Official title: PharmacofMRI of Anxiolytic Medications (Pregabalin)
Study design: Allocation: Randomized, Intervention Model: Crossover Assignment, Masking: Single Blind (Subject), Primary Purpose: Diagnostic
Primary outcome: Effect of Pregabalin (Two Doses) Versus Placebo
Secondary outcome: To Evaluate the Effects of an Anxiolytic Drug Versus Placebo on Eye Blink Startle Response at Rest and During Emotional Stimuli (Anxiety Potentiated Startle, APS) as Well as on Clinical Scales.
Increased amygdala and insula activity have been implicated in neurobiological models of
anxiety.

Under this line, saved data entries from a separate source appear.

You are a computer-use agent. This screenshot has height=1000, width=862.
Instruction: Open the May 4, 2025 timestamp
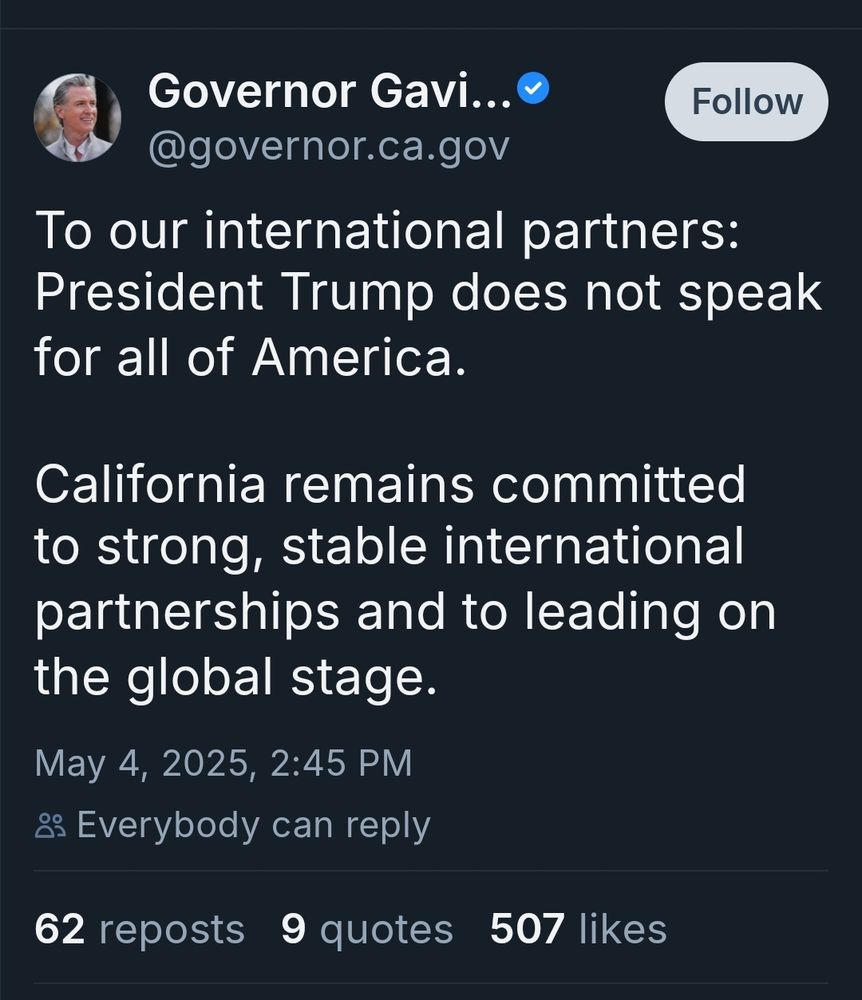tap(224, 763)
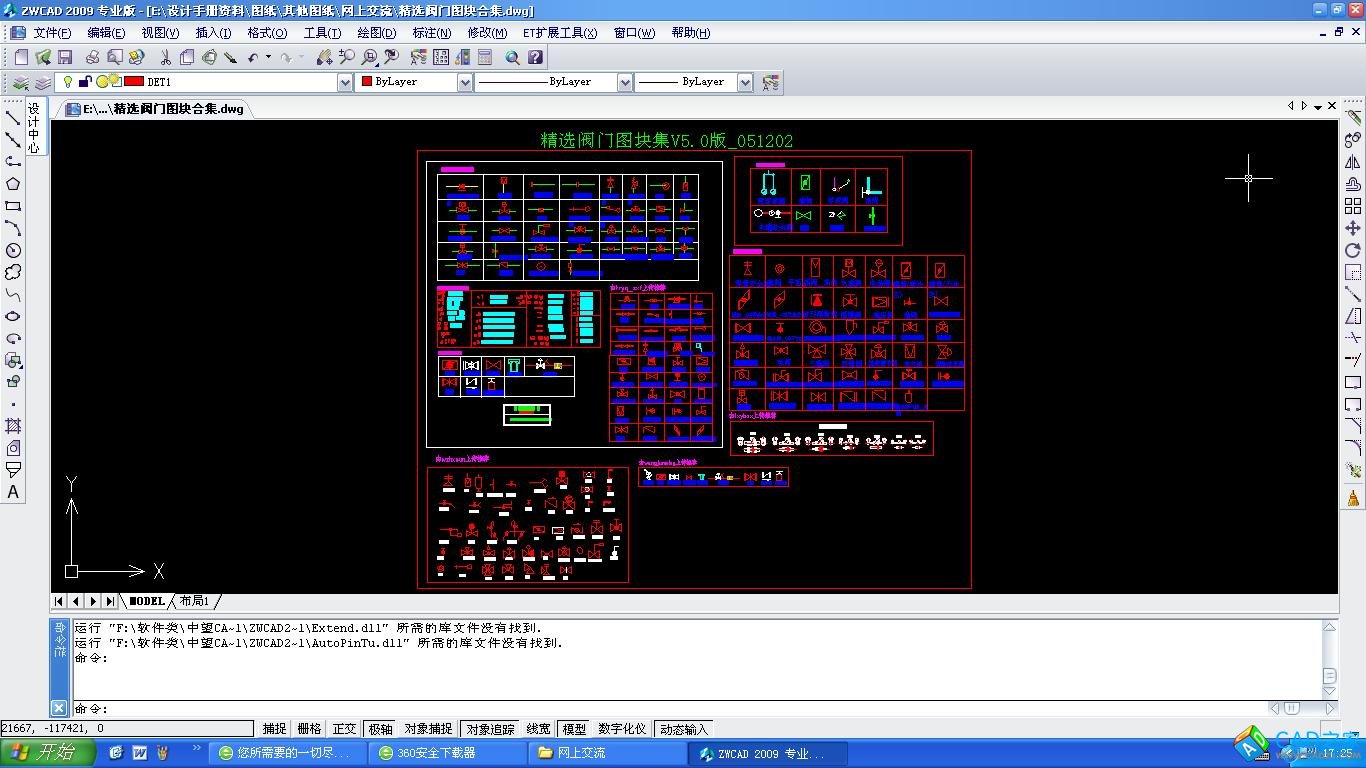This screenshot has width=1366, height=768.
Task: Expand the DET1 layer dropdown
Action: 345,82
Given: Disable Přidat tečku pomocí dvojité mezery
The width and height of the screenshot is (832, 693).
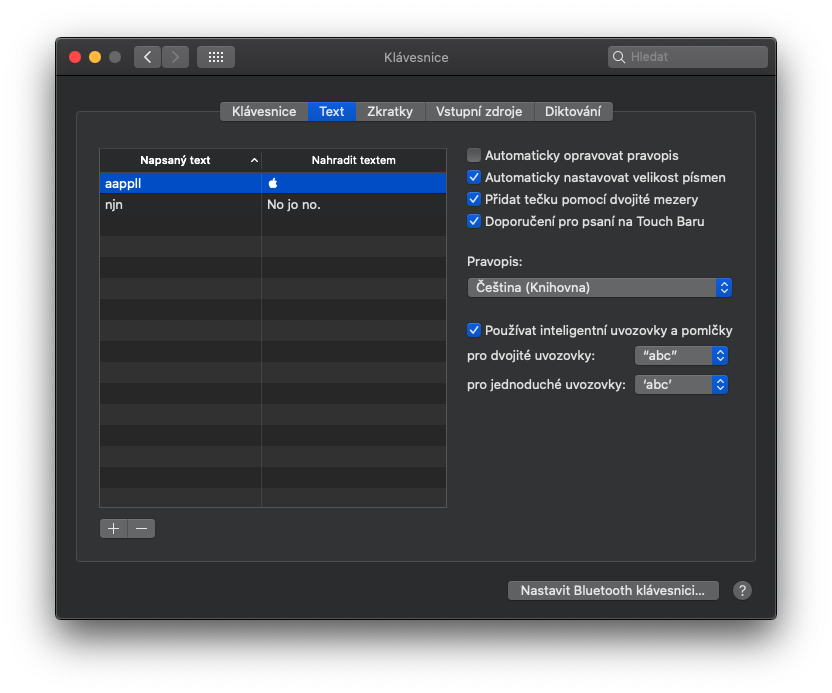Looking at the screenshot, I should (x=474, y=199).
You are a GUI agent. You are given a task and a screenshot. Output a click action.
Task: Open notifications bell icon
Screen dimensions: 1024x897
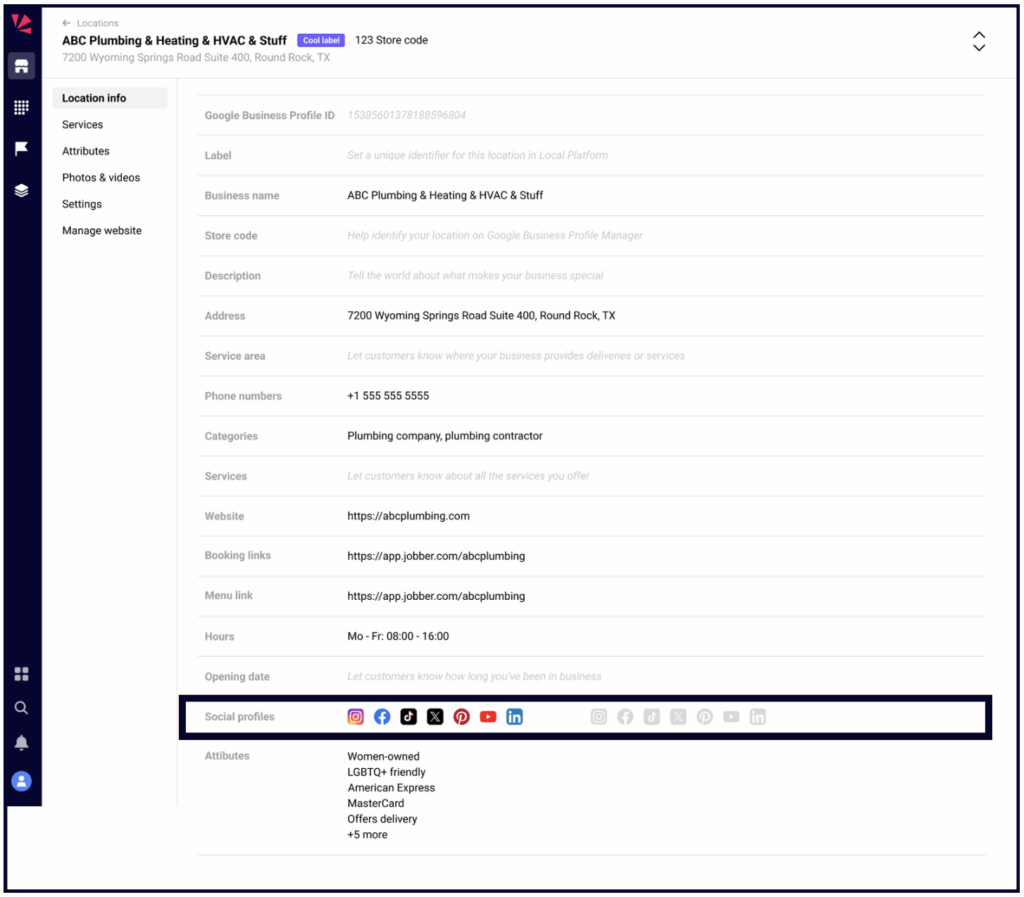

Using fMRI, the anxiolytic medication, lorazepam, has previously been found to
decrease activation in these areas during the processing of emotional stimuli. This study
aims to replicate those results but by using a different medication, pregabalin. An eventual
aim of this study, in combination with future studies, is to evaluate the utility of fMRI as
a tool to identify anxiolytic function in both established and novel compounds that may be
used to treat anxiety.
Minimum age: 18 Years.
Maximum age: 30 Years.
- Male, or female (not pregnant or intending to become pregnant during the study)
- Between the ages of 18-30.
- In good general health.
- No specific contraindications to the drug being administered
- Subjects with a history of DSM-IV depressive disorder, psychotic disorder, anxiety
- Subjects who meet criteria for substance abuse or dependence within the last 6 months
- Subjects with an positive urine screen for illicit drugs having clinically
significant abnormal laboratory, ECG or physical examination findings not resolved by
the baseline visit
- Patients who have taken psychotropic drugs or antidepressants (including monoamine
oxidase inhibitors, MAOI's) within the last year
- Subjects who are left-handed.
- Subjects suffering suffers from claustrophobia, or phobia for injections or blood
- Magnetic Resonance Imaging related exclusion criteria: cardiac pacemaker, metal
fragments in eyes/skin/body (shrapnel), subjects who have ever been a metal
worker/welder; history of eye surgery/eyes washed out because of metal,
aortic/aneurysm clips, prosthesis, by-pass surgery/coronary artery clips, hearing
aid, heart valve replacement, subjects who are in the first trimester of pregnancy,
subjects with an I. U.D. (birth control device), a shunt (ventricular or spinal),
electrodes, metal plates/pins/screws/wires, or neuro/bio-stimulators (TENS unit).
Locations and Contacts
University of California, San Diego, La Jolla, California 92037, United States
Starting date: June 2008
Last updated: December 19, 2014